[Start of section]

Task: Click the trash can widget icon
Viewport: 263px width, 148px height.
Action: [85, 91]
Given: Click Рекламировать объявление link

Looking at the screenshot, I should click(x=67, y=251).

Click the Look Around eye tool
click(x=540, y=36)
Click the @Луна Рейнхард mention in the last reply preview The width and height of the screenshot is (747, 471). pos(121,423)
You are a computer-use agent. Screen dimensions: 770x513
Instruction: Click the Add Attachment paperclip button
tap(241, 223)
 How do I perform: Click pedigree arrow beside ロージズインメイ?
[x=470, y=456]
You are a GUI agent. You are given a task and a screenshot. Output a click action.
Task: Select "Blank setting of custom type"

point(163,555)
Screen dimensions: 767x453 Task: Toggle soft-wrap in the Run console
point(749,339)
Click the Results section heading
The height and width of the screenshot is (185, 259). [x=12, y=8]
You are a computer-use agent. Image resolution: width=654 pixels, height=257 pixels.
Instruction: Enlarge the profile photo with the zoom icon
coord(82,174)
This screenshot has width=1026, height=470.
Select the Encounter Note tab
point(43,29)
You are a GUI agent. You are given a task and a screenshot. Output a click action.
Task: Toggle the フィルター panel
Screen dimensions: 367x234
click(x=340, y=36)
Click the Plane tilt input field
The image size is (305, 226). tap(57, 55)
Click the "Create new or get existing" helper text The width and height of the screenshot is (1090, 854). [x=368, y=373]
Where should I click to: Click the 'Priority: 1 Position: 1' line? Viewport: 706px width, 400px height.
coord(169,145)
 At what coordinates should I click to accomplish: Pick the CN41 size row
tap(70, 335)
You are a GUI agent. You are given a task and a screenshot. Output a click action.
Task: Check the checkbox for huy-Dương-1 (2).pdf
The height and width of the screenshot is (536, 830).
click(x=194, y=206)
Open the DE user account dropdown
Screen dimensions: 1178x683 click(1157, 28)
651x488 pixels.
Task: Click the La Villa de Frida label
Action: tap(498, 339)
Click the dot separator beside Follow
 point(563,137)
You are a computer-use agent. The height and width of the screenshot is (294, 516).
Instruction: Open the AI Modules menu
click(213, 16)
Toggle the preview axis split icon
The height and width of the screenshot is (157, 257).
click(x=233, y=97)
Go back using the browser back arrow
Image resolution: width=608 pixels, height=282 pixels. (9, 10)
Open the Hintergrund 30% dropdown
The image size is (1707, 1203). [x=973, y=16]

[End of section]

Nothing but the lines from the one containing "Select the Encounter Note tab" through the end of the entries belongs in the answer; repeat them exactly.

Select the Encounter Note tab
point(43,29)
You are a GUI agent. You are given a task and a screenshot. Output a click action.
Task: Toggle the フィルター panel
Screen dimensions: 367x234
click(x=340, y=36)
Click the Plane tilt input field
The image size is (305, 226). tap(57, 55)
Click the "Create new or get existing" helper text The width and height of the screenshot is (1090, 854). [x=368, y=373]
Where should I click to: Click the 'Priority: 1 Position: 1' line? Viewport: 706px width, 400px height.
coord(169,145)
 At what coordinates should I click to accomplish: Pick the CN41 size row
tap(70, 335)
You are a GUI agent. You are given a task and a screenshot. Output a click action.
Task: Check the checkbox for huy-Dương-1 (2).pdf
The height and width of the screenshot is (536, 830).
click(x=194, y=206)
Open the DE user account dropdown
Screen dimensions: 1178x683 click(1157, 28)
651x488 pixels.
Task: Click the La Villa de Frida label
Action: tap(498, 339)
Click the dot separator beside Follow
 point(563,137)
You are a computer-use agent. The height and width of the screenshot is (294, 516).
Instruction: Open the AI Modules menu
click(213, 16)
Toggle the preview axis split icon
The height and width of the screenshot is (157, 257).
click(x=233, y=97)
Go back using the browser back arrow
Image resolution: width=608 pixels, height=282 pixels. (9, 10)
Open the Hintergrund 30% dropdown
The image size is (1707, 1203). [x=973, y=16]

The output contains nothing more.